Anfang Februar 2014 hat der Bundesgerichtshof einen umstrittenen Beschluss zum Elternunterhalt gefasst. Beim Elternunterhalt geht es um die Unterhaltspflicht von Kindern gegenüber ihren dann zumeist betagten Eltern. Der Bundesgerichtshof hat entschieden, dass ein vom Unterhaltsberechtigten ausgehender Kontaktabbruch gegenüber seinem volljährigen Sohn für eine Verwirkung eines Anspruchs auf Elternunterhalt regelmäßig nicht ausreicht.

Sachverhalt

Antragstellerin in dem Verfahren des BGH ist die Freie Hansestadt Bremen. Die Stadt Bremen hatte zuletzt für den unterhaltsberechtigten Vater Sozialleistungen erbracht.

Antragsgegner ist der 1953 geborene Sohn. Die Eltern trennten sich im Jahr 1971. Der Antragsgegner (der Sohn) verblieb nach Trennung der Eltern im Haushalt seiner Mutter und hatte während seiner Minderjährigkeit noch losen Kontakt zu seinem Vater. Nach Absolvierung des Abiturs im Jahr 1972 brach der Kontakt des dann volljährigen Sohnes zu seinem Vater ab.

Im Jahr 1998 errichtete der Vater ein notarielles Testament, in dem er eine Bekannte zur Erbin einsetzte. Zudem ordnete er an, dass sein Sohn nun nur den „strengsten Pflichtteil" erhalten solle. Der Vater selbst erwähnte in dem Testament außerdem, dass zu seinem Sohn seit rund 27 Jahren kein Kontakt mehr bestehe.

Im April 2008 verzog der Vater in eine Heimeinrichtung, wo er im Februar 2012 verstarb. Die Antragstellerin, die Stadt Bremen, nimmt den Sohn nunmehr wegen Sozialleistungen in Anspruch, die die Stadt Bremen von Februar 2009 bis Januar 2012 erbracht hat. Insgesamt werden durch die Stadt Bremen übergegangene Elternunterhaltsansprüche in Höhe von rund 9.000,00 EUR geltend gemacht.

Die Anwälte des Sohnes wandten sich gegen den geltend gemachten Anspruch. Elternunterhaltsansprüche des Vaters seien gemäß § 1611 Abs. 1 BGB verwirkt.

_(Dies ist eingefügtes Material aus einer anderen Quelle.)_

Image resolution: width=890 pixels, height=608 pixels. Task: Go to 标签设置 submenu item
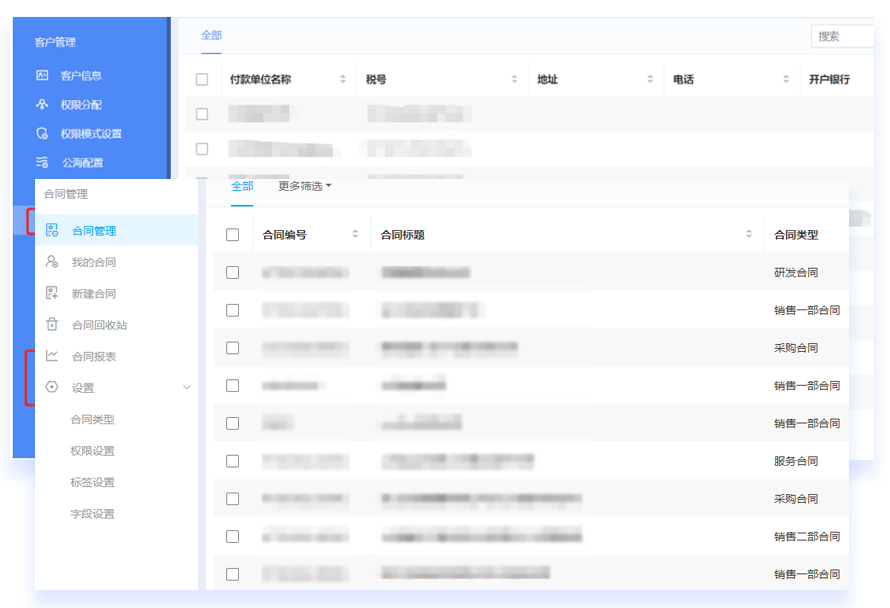coord(92,482)
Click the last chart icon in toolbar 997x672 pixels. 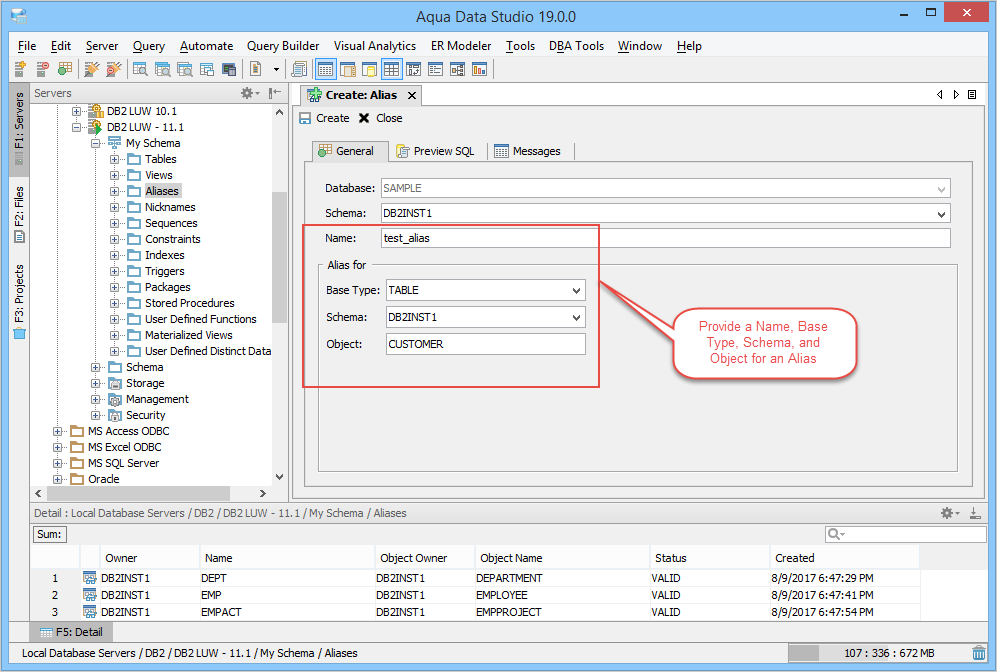479,69
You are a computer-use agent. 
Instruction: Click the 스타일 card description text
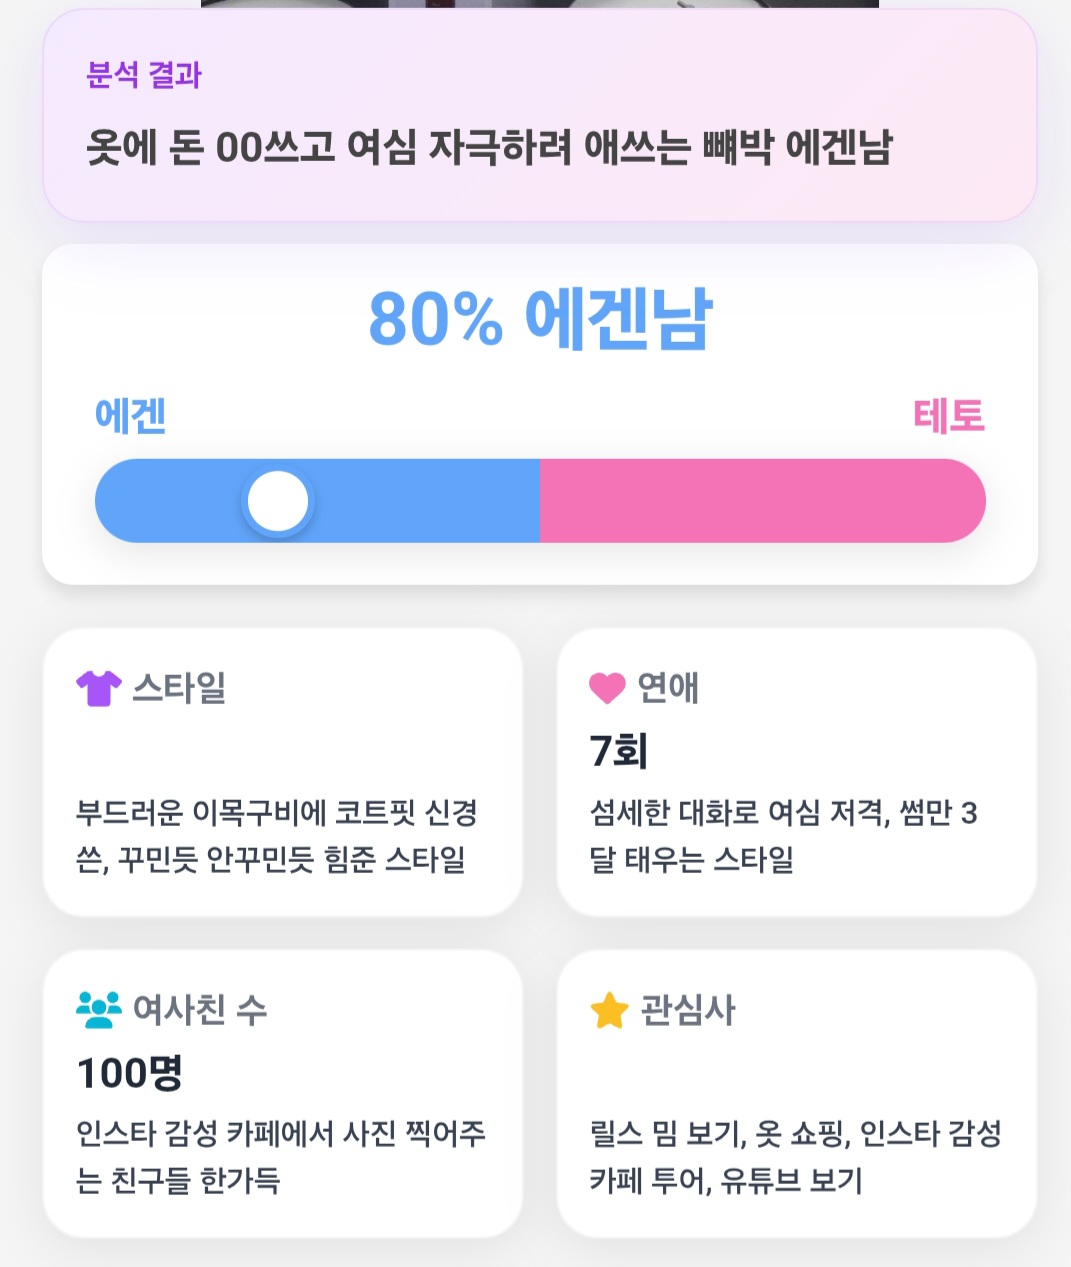277,836
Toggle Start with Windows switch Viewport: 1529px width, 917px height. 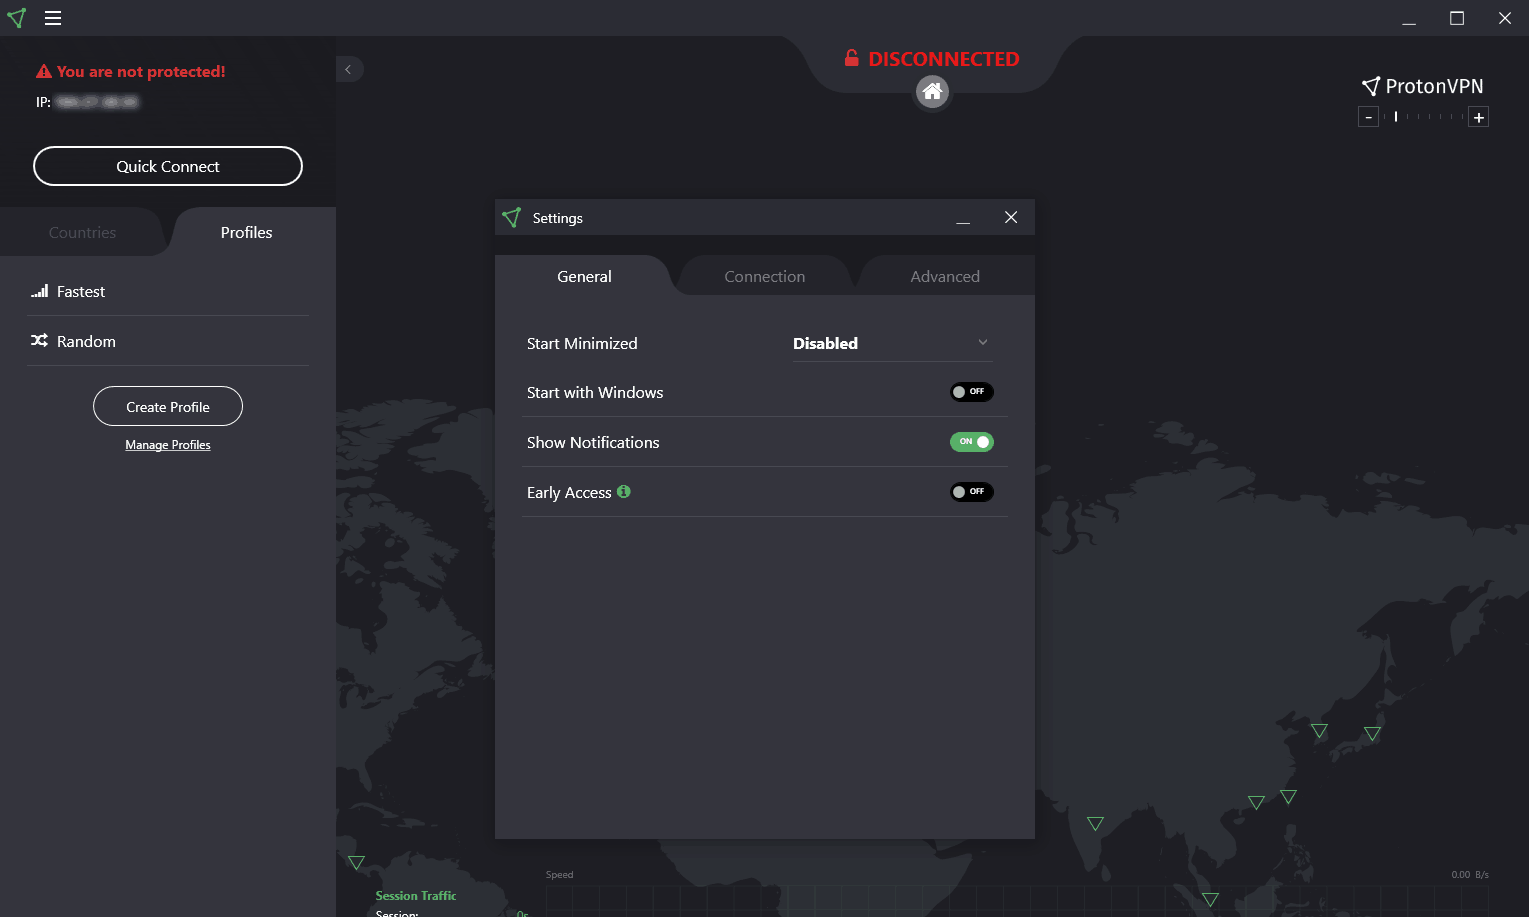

Das Amtsgericht hat die Elternunterhaltsansprüche in erster Instanz bejaht. Das Oberlandesgericht hat den Antrag in zweiter Instanz abgewiesen. In letzter Instanz musste dann nun der BGH über die Sache entscheiden.

Zu den Hintergründen

Der umstrittene Beschluss des Bundesgerichtshofes betrifft den Elternunterhalt. Die Verpflichtung zum Elternunterhalt folgt aus § 1601 BGB. Dort heißt es:  „Verwandte in gerader Linie sind verpflichtet, einander Unterhalt zu gewähren.“

Es sind also nicht nur Eltern verpflichtet, ihren Kindern Unterhalt zu zahlen, sondern umgekehrt können auch Kinder verpflichtet sein, an ihre Eltern Unterhalt zu leisten.

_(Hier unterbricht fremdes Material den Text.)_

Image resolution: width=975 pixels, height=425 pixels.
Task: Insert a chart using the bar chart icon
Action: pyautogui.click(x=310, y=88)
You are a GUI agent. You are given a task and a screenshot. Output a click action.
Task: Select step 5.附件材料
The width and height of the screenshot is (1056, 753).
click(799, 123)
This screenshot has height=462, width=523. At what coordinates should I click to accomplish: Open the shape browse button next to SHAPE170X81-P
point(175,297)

In der Praxis betrifft dies in der Regel Fälle, in denen die Rente oder Leistungen aus der Pflegeversicherung für betagte Eltern nicht ausreichen, um deren Pflegekosten bzw. Kosten für eine Heimunterbringung zu decken. Elternunterhaltsansprüche werden dementsprechend in der Regel auch gar nicht durch die Eltern selbst geltend gemacht, sondern es kommt überwiegend zu einem Übergang der Elternunterhaltsansprüche auf den Träger der Sozialleistungen. Diese Sozialleistungsträger machen dann aus übergegangenem Recht die Elternunterhaltsansprüche gegenüber dem betroffenen Kind geltend. So auch im jetzt entschiedenen Fall des Bundesgerichtshofes.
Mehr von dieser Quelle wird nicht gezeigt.